Is Relapse Really Part of Recovery?
A recent confession by Kelly Osbourne about getting drunk on a plane brings up the issue of relapse. For those who don’t recognize the name, Kelly is the daughter of Ozzy Osbourne and has been in recovery for drug and alcohol addiction since at least 2009. She explained her slip up as a reaction to coming to grips with just how serious her brother Jack’s diagnosis of MS was after watching troubling video online about the disease.
Sounds plausible. Finding out your brother is destined for a shortened life with a progressive and crippling disability would rock anyone to the core. And we expect those who have sought the false comfort of alcohol to return in times of deep distress. But is this just part of recovery?
The commonly cited statistic for relapse rates in alcoholics is 90%. This can be misleading however, as it doesn’t give a time period, nor does it outline just what relapse means. If one drink is a lapse, the numbers will be high. If relapse means the more dramatic return to previous drinking behaviors and dependence, the numbers are lower.
One study at the National Institutes of Health compared relapse rates (a return to addiction) as ranging from 20 to 80% of patients over a 16 year period, depending on whether they stopped drinking on their own, sought treatment and whether they had maintenance treatment. The lowest rate came with rehab and attendance in AA. The highest was in those who didn’t. But there were also other hallmarks that were linked to economic status, education level, and gender.
Still, even the best case has a very high risk of relapse, especially if anything other than total abstinence counts.
Learning to fail well
The real danger of a minor slip is to then abandon all hope of a full recovery and use it as an excuse to go all the way back. This is probably the worst thing that can happen with a relapse. It’s a kind of “all or none” style of thinking. Either I am completely sober and recovering, or I am a worthless drunk and might as well accept it.
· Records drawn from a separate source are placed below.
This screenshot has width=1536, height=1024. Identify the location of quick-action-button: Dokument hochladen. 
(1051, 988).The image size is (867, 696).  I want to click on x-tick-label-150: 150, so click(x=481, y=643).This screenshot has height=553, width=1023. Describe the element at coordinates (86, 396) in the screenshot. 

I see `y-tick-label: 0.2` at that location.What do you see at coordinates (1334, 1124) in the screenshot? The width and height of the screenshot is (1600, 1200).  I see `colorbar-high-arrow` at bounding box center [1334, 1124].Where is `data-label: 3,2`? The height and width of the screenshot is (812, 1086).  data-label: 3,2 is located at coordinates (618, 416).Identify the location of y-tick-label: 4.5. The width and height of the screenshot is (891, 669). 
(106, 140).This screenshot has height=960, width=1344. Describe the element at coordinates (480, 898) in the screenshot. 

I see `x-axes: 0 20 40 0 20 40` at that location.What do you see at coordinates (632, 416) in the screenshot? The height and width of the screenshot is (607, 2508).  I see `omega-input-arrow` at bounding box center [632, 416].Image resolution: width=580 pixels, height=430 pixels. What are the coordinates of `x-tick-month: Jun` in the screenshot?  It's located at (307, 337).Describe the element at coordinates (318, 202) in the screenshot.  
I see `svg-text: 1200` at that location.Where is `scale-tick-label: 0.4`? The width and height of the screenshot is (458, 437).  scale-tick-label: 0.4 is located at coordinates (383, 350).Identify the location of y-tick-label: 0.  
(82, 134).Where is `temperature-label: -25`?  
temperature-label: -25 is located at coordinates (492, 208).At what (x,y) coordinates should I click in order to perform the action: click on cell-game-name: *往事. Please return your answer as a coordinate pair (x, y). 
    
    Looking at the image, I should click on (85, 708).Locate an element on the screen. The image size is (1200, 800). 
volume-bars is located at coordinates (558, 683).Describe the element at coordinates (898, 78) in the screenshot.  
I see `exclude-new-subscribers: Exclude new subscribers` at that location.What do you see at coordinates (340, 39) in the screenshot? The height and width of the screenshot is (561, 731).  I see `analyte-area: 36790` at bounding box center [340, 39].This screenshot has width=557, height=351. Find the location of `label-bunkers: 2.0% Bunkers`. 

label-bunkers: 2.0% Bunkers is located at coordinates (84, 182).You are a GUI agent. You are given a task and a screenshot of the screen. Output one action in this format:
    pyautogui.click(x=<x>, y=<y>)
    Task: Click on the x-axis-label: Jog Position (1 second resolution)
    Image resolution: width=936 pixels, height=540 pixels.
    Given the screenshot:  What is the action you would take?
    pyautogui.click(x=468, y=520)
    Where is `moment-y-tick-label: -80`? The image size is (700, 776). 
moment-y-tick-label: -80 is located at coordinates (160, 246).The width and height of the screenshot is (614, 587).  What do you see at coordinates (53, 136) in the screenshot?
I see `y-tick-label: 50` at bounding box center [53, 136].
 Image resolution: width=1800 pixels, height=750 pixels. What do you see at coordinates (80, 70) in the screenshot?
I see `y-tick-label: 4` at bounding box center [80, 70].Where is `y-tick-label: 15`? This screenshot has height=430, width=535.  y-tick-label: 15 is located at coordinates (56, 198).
The reality is that a single drink will clear the system in a few hours. Even a binge will be gone from the body in a few days. There is no reason to think of a failure as a permanent blot or an excuse to give up on recovery altogether.
Expecting that a relapse may happen (if for no other reason than the statistics) means we can prepare for it and respond positively. The critical factor is to not abandon the correct belief that every drink represents a choice, and that bad choices can be stopped at any time.
A positive approach
A relapse is discouraging, especially when it’s framed as a permanent character flaw. But like any failure in our lives, we can learn from it and lessen the likelihood of it reoccurring. That’s a positive thing. In the same way that we learn to be sober we also learn how to forgive ourselves when we slip up and use the experience to our benefit.
What was the trigger? How did it happen? What links in the chain that led to the relapse can be broken so it doesn’t happen again? These are the types of question that turn a bad experience into something valuable.
Does this mean that relapse is necessary for recovery? Not always. The factors that keep relapse from happening are the same as those that get people into recovery in the first place and keep them abstinent in the short term – solid relationships, social support, a positive sense of self, and recognition of just how damaging alcoholism is. There are even those that create a kind of phobia about drinking and alcohol – a kind of artificial fear that a single sip will immediately put them deep into their previous addiction. As long as they can use this fear to stay abstinent, it has a purpose.